Quanti sono oggi i prodotti della vostra casa distribuiti in Italia eligible secondo il nuovo regolamento Sfdr?
Ad oggi il 90% delle nostre masse in gestione a livello globale è conforme ai sensi degli articoli 8 e 9 del regolamento sulla Sustainable finance. Nel dettaglio, il 5% (20 miliardi di attivi) dei fondi rientra nelle categorie dei fondi sostenibili e si classifica come articolo 9; l’85% (392 miliardi di attivi) dei fondi promuove finalità sociali o ambientali e integra criteri Esg, come da articolo 8; mentre il 10% (48 miliardi) dei fondi di integra e quantifica i rischi di sostenibilità, e pertanto si classifica ai sensi dell’articolo 6. Per quanto riguarda il nostro paese, oltre l’80% dei fondi registrati per il collocamento sul mercato italiano è allineato al nuovo regolamento. Ad oggi mettiamo a disposizione dei nostri clienti, partner e distributori, 89 fondi di cui ben 74 già conformi agli articoli 8 e 9 della SFDR.
Le sfide però non sono terminate: il prossimo anno è attesa l’entrata in vigore della normativa di secondo livello.
Noi siamo pronti ad accogliere la “fase due” del progetto europeo con favore. Siamo convinti che le norme tecniche – le così dette Rts (Regulatory technical standards) – faranno emergere chiaramente la differenza fra chi negli ultimi 10-15 anni ha creduto con convinzione e dunque fatto gli investimenti necessari ad includere i criteri Esg nei propri processi ed organizzazione e chi invece sta cavalcato il trend opportunisticamente. Siamo consapevoli che la gestazione del regolamento europeo sarà lunga, ma siamo convinti che l’introduzione di un ulteriore livello di reporting e misurabilità farà bene al settore facendo emergere chi ha le capacità di riportare e applicare quanto dichiara in termini di risultati ex-post.
Nonostante la pandemia il 2020 è stato un anno positivo per l’industria. Quali altri fronti aperti devono essere affrontati?

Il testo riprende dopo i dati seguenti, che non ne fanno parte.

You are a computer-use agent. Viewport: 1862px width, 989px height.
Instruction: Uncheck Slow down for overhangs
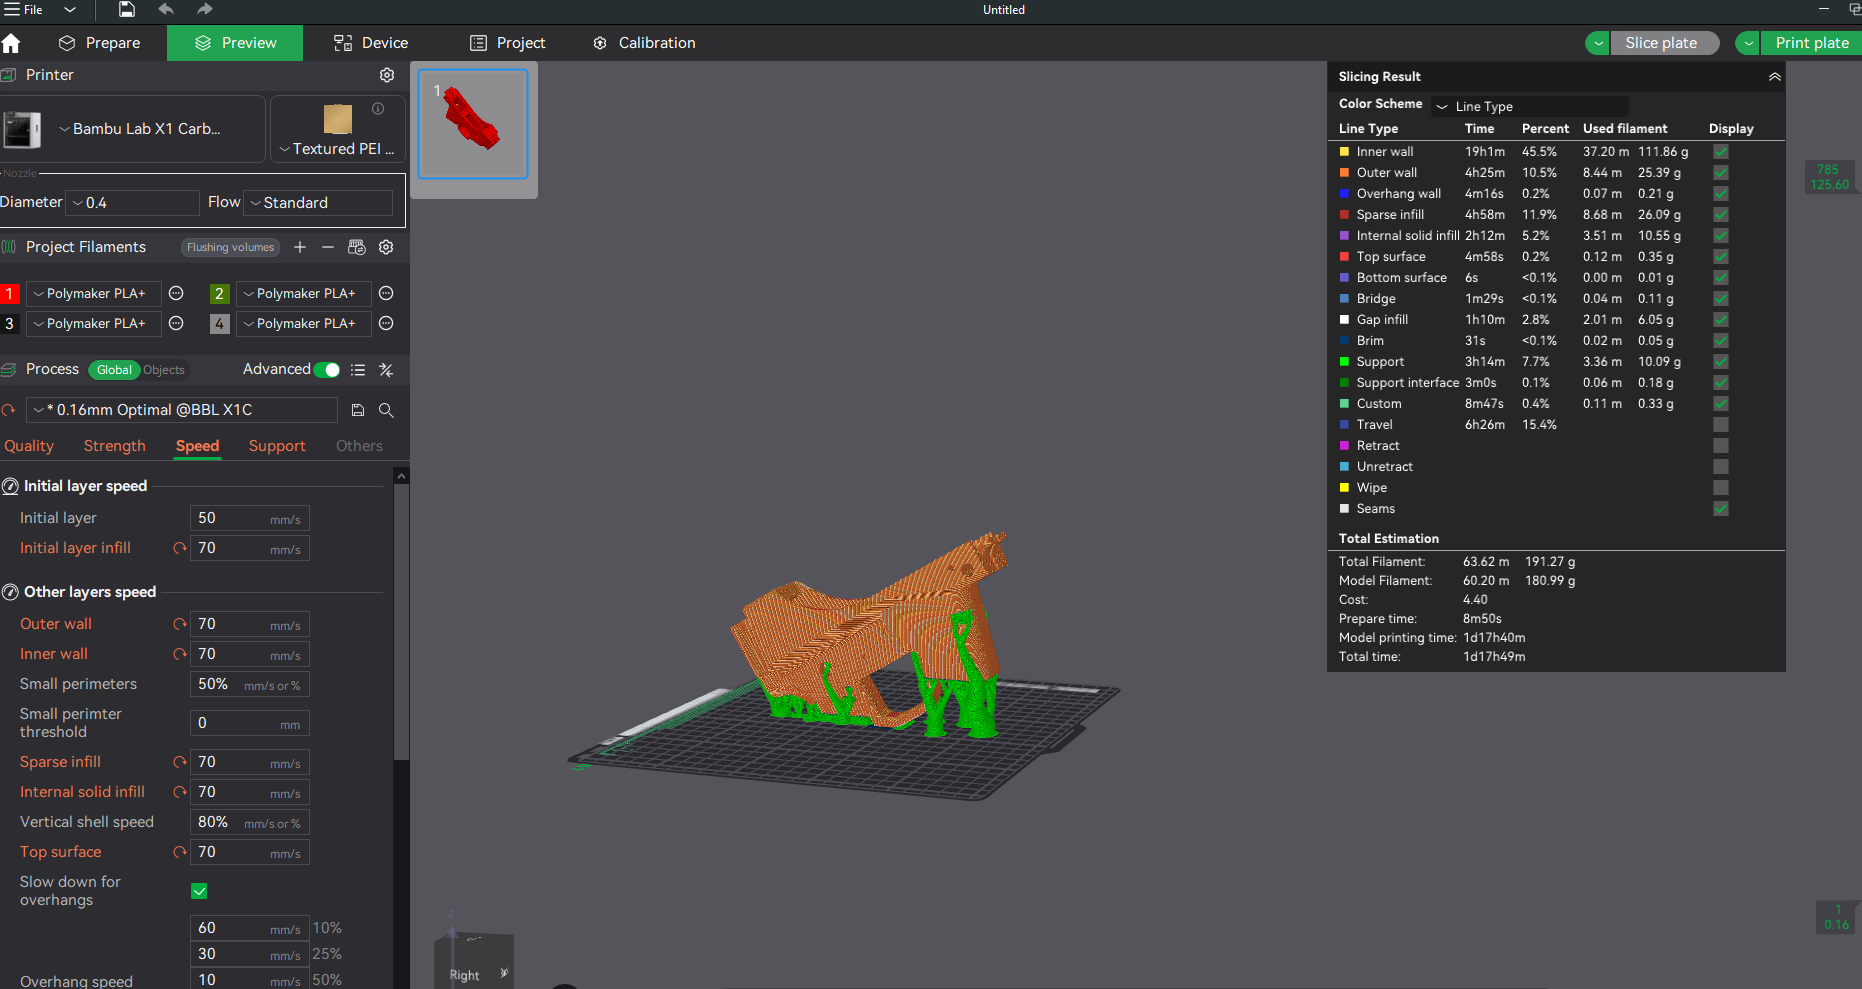(199, 891)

A causa della pandemia ci sono altre questioni più pertinenti all’industria che sono cadute nel dimenticatoio. Per esempio quella dei costi. Si tornerà a parlare di come offrire ai propri clienti dell’alpha ad un costo giusto e trasparente. Questo sarà, a nostro avviso, il campo di competizione del settore nei prossimi anni. Per quanto riguarda la nostra strategia globale, continueremo a rivolgerci a tutti i segmenti di clientela (istituzionale e retail) offrendo una gamma diversificata di prodotti e servizi conformi agli obiettivi di sostenibilità che ci siamo posti. Oggi con la competizione di Etf e gestioni passive, tassi bassi e spike di volatilità, ancor più che in passato, i clienti necessitano di gestori e strategie attive che diversifichino fra più asset class, siano flessibili possano anche giocare la carta del timing. To “walk the talk” e saper offrire il prodotto adeguato alle aspettative del cliente, al giusto prezzo, sarà la sfida nella quale si dovranno cimentare i gestori attivi nel prossimo futuro.